» **Task brief**: All of the entries must appear again exactly as written.

Stored data
--------
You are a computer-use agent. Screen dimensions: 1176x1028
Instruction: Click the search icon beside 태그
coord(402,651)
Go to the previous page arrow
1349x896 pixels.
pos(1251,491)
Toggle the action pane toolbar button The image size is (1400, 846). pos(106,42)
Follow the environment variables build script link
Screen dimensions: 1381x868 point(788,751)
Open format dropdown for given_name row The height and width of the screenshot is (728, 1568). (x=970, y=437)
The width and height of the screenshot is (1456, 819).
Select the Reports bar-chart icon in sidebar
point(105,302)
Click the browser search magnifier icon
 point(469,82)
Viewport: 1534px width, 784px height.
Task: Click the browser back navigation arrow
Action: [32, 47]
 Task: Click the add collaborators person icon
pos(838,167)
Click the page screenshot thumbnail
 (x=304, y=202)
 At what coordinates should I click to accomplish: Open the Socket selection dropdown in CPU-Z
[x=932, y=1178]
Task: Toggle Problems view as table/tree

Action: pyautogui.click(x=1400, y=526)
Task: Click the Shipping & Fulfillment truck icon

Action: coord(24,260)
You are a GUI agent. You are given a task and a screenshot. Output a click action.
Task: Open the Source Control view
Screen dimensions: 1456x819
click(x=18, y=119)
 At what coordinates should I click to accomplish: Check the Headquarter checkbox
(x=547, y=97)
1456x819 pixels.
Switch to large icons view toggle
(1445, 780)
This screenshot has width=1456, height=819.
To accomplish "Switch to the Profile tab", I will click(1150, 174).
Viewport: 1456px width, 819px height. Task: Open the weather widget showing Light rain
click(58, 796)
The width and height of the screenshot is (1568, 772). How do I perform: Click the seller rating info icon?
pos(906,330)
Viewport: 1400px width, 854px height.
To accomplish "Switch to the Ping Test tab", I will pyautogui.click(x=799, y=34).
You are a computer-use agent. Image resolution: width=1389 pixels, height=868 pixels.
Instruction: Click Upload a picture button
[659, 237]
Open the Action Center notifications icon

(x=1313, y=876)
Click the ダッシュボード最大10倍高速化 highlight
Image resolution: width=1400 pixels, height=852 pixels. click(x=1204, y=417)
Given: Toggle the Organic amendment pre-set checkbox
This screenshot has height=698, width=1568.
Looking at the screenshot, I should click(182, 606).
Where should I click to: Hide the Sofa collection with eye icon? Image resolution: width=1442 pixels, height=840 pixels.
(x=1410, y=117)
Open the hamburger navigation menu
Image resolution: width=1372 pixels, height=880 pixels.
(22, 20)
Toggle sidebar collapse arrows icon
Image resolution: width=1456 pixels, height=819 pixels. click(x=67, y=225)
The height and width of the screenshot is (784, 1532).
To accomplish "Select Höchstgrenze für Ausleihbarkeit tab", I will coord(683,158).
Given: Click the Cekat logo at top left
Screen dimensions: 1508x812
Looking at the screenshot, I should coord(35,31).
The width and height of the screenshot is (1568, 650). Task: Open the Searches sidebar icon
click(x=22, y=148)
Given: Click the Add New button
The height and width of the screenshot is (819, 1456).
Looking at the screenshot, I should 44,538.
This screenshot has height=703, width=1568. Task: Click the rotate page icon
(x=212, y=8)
--------
» **Output of the task**:
You are a computer-use agent. Screen dimensions: 1176x1028
Instruction: Click the search icon beside 태그
coord(402,651)
Go to the previous page arrow
1349x896 pixels.
pos(1251,491)
Toggle the action pane toolbar button The image size is (1400, 846). pos(106,42)
Follow the environment variables build script link
Screen dimensions: 1381x868 point(788,751)
Open format dropdown for given_name row The height and width of the screenshot is (728, 1568). (x=970, y=437)
The width and height of the screenshot is (1456, 819).
Select the Reports bar-chart icon in sidebar
point(105,302)
Click the browser search magnifier icon
 point(469,82)
Viewport: 1534px width, 784px height.
Task: Click the browser back navigation arrow
Action: [32, 47]
 Task: Click the add collaborators person icon
pos(838,167)
Click the page screenshot thumbnail
 (x=304, y=202)
 At what coordinates should I click to accomplish: Open the Socket selection dropdown in CPU-Z
[x=932, y=1178]
Task: Toggle Problems view as table/tree

Action: pyautogui.click(x=1400, y=526)
Task: Click the Shipping & Fulfillment truck icon

Action: coord(24,260)
You are a GUI agent. You are given a task and a screenshot. Output a click action.
Task: Open the Source Control view
Screen dimensions: 1456x819
click(x=18, y=119)
 At what coordinates should I click to accomplish: Check the Headquarter checkbox
(x=547, y=97)
1456x819 pixels.
Switch to large icons view toggle
(1445, 780)
This screenshot has width=1456, height=819.
To accomplish "Switch to the Profile tab", I will click(1150, 174).
Viewport: 1456px width, 819px height. Task: Open the weather widget showing Light rain
click(58, 796)
The width and height of the screenshot is (1568, 772). How do I perform: Click the seller rating info icon?
pos(906,330)
Viewport: 1400px width, 854px height.
To accomplish "Switch to the Ping Test tab", I will pyautogui.click(x=799, y=34).
You are a computer-use agent. Image resolution: width=1389 pixels, height=868 pixels.
Instruction: Click Upload a picture button
[659, 237]
Open the Action Center notifications icon

(x=1313, y=876)
Click the ダッシュボード最大10倍高速化 highlight
Image resolution: width=1400 pixels, height=852 pixels. click(x=1204, y=417)
Given: Toggle the Organic amendment pre-set checkbox
This screenshot has height=698, width=1568.
Looking at the screenshot, I should click(182, 606).
Where should I click to: Hide the Sofa collection with eye icon? Image resolution: width=1442 pixels, height=840 pixels.
(x=1410, y=117)
Open the hamburger navigation menu
Image resolution: width=1372 pixels, height=880 pixels.
(22, 20)
Toggle sidebar collapse arrows icon
Image resolution: width=1456 pixels, height=819 pixels. click(x=67, y=225)
The height and width of the screenshot is (784, 1532).
To accomplish "Select Höchstgrenze für Ausleihbarkeit tab", I will coord(683,158).
Given: Click the Cekat logo at top left
Screen dimensions: 1508x812
Looking at the screenshot, I should coord(35,31).
The width and height of the screenshot is (1568, 650). Task: Open the Searches sidebar icon
click(x=22, y=148)
Given: Click the Add New button
The height and width of the screenshot is (819, 1456).
Looking at the screenshot, I should 44,538.
This screenshot has height=703, width=1568. Task: Click the rotate page icon
(x=212, y=8)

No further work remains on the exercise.